Viruses are small disease-causing parasites with the potential to infect all life forms.
Although they have been analyzed well, several mysteries still exist. One of these is how a spherical virus manages to circumvent energy barriers to develop symmetric shells.
Photo shows, from left to right, Sanaz Panahandeh, Roya Zandi, and Siyu Li. Image Credit: Zandi lab, UC Riverside.
Led by physicist Roya Zandi from the University of California, Riverside, a group of researchers has been able to solve this mystery. In an article published in ACS Nano, the researchers report that a combined effect of energies at the molecular level renders the formation of a shell feasible.
Biomedical attempts to inhibit viral replication and infection could be enabled by gaining insights into the factors that play a role in viral assembly.

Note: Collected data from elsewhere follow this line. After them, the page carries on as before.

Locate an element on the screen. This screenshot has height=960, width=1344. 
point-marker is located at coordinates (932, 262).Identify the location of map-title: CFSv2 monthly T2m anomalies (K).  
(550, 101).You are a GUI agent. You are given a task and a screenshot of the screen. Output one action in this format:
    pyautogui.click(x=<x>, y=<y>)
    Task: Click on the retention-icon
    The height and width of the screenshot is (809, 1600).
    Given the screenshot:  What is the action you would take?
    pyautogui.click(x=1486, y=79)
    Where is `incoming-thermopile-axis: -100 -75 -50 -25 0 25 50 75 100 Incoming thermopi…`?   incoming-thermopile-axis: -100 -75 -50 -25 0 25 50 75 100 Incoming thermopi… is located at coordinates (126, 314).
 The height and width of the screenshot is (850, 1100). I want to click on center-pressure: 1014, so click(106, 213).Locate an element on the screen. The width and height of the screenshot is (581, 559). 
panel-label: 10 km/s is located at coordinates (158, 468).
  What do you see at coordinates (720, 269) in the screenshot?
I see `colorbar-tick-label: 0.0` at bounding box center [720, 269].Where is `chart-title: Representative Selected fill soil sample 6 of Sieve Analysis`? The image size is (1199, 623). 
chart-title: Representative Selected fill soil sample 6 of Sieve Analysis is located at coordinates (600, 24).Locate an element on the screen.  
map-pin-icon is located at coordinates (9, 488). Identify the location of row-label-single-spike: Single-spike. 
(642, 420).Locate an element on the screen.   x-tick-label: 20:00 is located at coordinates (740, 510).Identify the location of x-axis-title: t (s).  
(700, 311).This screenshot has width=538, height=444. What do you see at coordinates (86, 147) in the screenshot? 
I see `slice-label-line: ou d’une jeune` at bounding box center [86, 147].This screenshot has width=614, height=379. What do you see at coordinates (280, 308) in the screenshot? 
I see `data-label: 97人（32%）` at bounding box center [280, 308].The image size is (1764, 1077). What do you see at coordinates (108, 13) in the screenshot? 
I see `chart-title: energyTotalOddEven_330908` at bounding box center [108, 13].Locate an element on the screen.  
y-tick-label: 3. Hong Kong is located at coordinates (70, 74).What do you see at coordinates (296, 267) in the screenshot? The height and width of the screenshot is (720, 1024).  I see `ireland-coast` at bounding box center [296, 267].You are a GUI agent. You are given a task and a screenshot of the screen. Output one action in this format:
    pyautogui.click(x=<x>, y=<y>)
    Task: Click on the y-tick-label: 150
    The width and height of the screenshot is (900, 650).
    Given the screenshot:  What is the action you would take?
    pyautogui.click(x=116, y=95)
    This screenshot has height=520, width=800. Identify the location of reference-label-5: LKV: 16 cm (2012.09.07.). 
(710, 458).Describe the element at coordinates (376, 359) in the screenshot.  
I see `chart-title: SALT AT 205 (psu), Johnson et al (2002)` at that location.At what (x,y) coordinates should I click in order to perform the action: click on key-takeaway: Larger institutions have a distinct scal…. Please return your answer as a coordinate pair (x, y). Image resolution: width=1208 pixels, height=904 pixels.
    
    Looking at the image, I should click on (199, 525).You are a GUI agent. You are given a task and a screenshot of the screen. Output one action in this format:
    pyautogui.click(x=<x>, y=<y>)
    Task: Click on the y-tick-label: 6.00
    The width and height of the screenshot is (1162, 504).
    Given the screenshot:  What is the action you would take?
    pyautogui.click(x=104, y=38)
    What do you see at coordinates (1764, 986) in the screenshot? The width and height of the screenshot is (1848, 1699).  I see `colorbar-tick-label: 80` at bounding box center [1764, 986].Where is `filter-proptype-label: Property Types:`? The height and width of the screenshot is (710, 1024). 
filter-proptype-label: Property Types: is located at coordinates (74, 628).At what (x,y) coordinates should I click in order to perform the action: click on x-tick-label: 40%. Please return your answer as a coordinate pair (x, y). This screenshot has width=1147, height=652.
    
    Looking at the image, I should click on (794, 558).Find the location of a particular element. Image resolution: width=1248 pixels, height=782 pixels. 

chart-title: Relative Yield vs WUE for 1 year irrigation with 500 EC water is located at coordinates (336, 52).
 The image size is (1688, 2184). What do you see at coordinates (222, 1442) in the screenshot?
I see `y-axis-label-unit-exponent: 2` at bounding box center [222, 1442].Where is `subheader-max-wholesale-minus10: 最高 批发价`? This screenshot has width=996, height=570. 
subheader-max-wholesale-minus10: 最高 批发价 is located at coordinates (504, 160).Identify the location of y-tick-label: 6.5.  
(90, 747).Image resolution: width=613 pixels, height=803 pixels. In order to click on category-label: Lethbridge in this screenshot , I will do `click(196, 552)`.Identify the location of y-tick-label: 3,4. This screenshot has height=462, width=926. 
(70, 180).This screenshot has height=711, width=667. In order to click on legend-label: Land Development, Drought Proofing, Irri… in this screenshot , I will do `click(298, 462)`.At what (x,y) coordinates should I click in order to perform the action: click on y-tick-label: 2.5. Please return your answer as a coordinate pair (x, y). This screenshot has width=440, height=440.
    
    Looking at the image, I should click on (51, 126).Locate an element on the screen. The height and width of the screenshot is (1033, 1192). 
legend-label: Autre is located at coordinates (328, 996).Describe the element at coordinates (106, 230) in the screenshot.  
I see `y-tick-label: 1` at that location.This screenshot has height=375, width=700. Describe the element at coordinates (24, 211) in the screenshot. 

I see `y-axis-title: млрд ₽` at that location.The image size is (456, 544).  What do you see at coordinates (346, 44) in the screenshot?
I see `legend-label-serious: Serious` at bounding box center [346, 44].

Better insights into the formation of viral shells—natural nano-containers—is highly significant to material scientists, and is a critical stage in the development of engineered nano-shells acting as vehicles for delivering drugs to particular targets in the body.
Zandi and her colleagues investigated the role of elastic energy and protein concentration in the self-organization of proteins on the curved shell surface to perceive how a virus circumvents several energy barriers.
Understanding the combined effect of elastic energy, genome-protein interaction, and protein concentration in the viral assembly constitutes the breakthrough of our work. Our study shows that if a messy shell forms because of the high protein concentration or strong attractive interaction, then, as the shell grows larger, the cost of elastic energy becomes so high that several bonds can get broken, resulting in the disassembly and subsequent reassembly of a symmetric shell.”
Zandi, Professor, Department of Physics and Astronomy, UC Riverside
What is a virus?
A virus is the most basic physical object in biology that comprises a protein shell known as the capsid for protecting its nucleic acid genome—DNA or RNA.
Viruses can be considered as mobile containers of DNA or RNA that introduce their genetic material into living cells. They then take over the reproductive machinery of the cells to reproduce their own capsid and genome.
The formation of the capsid is one of the most vital steps during viral infection. Although the shape of the capsid can be conical or cylindrical, it more commonly assumes an icosahedral structure, similar to that of a soccer ball.
An icosahedron is a geometrical structure with 30 sides, 20 faces, and 12 vertices. An example of one type of icosahedron, known as a truncated icosahedron, is an official soccer ball. It has 32 panels cut into the shape of 12 pentagons and 20 hexagons, where the hexagons separate the pentagons from each other.
Since viruses are extremely small, measuring in nanometers (one nanometer equals one-billionth of a meter), it is difficult to understand viral assembly.
Moreover, the assembly occurs very quickly, usually in a few milliseconds, where one millisecond is one-thousandth of a second. Theoretical studies and simulations are essential to understand the way a virus grows.
A viral shell is highly symmetric. If one pentagonal defect forms in the wrong location, it breaks down the symmetry. Despite this sensitivity, viral shells are often assembled into well-defined symmetric structures.”
Zandi, Professor, Department of Physics and Astronomy, UC Riverside
Nano vehicles
According to Zandi, there is a lack of proper understanding of the virus assembly process is due to the dearth of experimental data. The new study identified the capsid proteins’ elastic properties and that the attractive interaction between them works to form highly symmetric configurations that are very stable energetically.
By fine-tuning these parameters, we can control the final structure and stability of viral capsids. These viral capsids can be used as nano-containers for transporting drugs as cargo to specific targets. What makes them highly promising for drug delivery and gene delivery purposes is that they are stable, have a high uptake efficiency, and have low toxicity.”
Zandi, Professor, Department of Physics and Astronomy, UC Riverside
A few experimental teams have already joined hands with pharmaceutical companies to develop drugs that inhibit or interrupt viral assembly. Zandi’s lab has collaborated with international collaborators to develop simulations to gain better insights into virus assembly.
“Understanding the factors that affect the stability of the final viral structures can make drug delivery processes more controllable,” Zandi added.
Source:
Journal reference:
Panahandeh, S., et al. (2020) How a Virus Circumvents Energy Barriers to Form Symmetric Shells. ACS Nano. doi.org/10.1021/acsnano.9b08354.